Lactic acidosis is a medical emergency that must be treated in a hospital setting. In a patient with lactic acidosis who is taking this drug, the drug should be discontinued immediately and general supportive measures promptly instituted. Because metformin hydrochloride is dialyzable (with a clearance of up to 170 mL/min under good hemodynamic conditions), prompt hemodialysis is recommended to correct the acidosis and remove the accumulated metformin. Such management often results in prompt reversal of symptoms and recovery.
Administration of iodinated contrast agent: Radiologic studies involving the use of intravascular iodinated contrast materials (e.g., intravenous urogram, intravenous cholangiography, angiography, and computed tomography (CT) scans with contrast materials): Intravascular contrast studies iodinated materials can lead to acute alteration of renal function and have been associated with lactic acidosis in patients receiving this drug (see Contraindications). Therefore, in patients in whom any such study is planned, this drug should be discontinued at the time of or prior to the procedure, and withheld for 48hours subsequent to the procedure and reinstituted only after renal function has been re-evaluated and found to be normal. See Contraindications and Interactions.
Surgery: This drug therapy should be temporarily suspended for any surgical procedure (except minor procedures not associated with restricted intake of food and fluids) and should not restarted until the patient's oral intake has resumed and renal function has been evaluated as normal.
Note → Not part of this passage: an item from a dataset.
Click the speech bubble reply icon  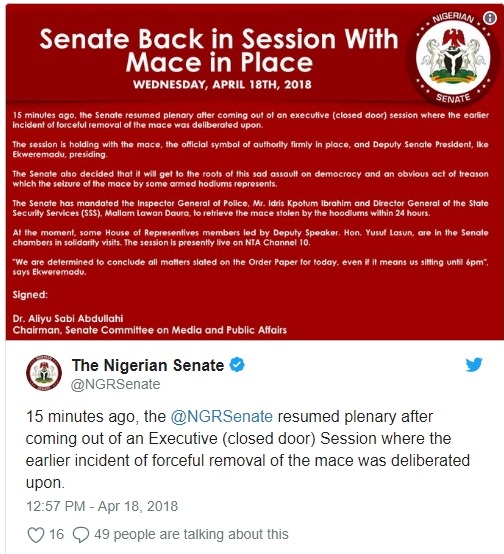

Increased risk of cardiovascular mortality: The administration of oral hypoglycemic drug has been reported to be associated with increased cardiovascular mortality as compared to treatment with diet alone or diet plus insulin. This warning is based on the study conducted by the University Group Diabetes Program (UGDP) to evaluate the effectiveness of glucose-lowering drugs in preventing or delaying vascular complications in patients with non-insulin-dependent diabetes.
UGDP reported that patients treated for 5 to 8 years with diet plus a fixed dose of tolbutamide (1.5 g per day) or phenformin (100 mg/day) had a rate of cardiovascular mortality 2.5 times that of patients treated with diet alone and it resulted in discontinuation of the use of tolbutamide or phenformin. Despite controversy regarding the interpretation of these results, the findings of the UGDP study provide an adequate basis for this warning. The patient should be informed of the potential risks and benefits of glimepiride and of alternative modes of therapy. Although only one drug in the sulfonylurea class (tolbutamide) and one drug in the biguanide class (phenformin), it is prudent from a safety standpoint to consider that this warning may also apply to other hypoglycemic drugs in this class, in view of their close similarities in mode of action and chemical structure.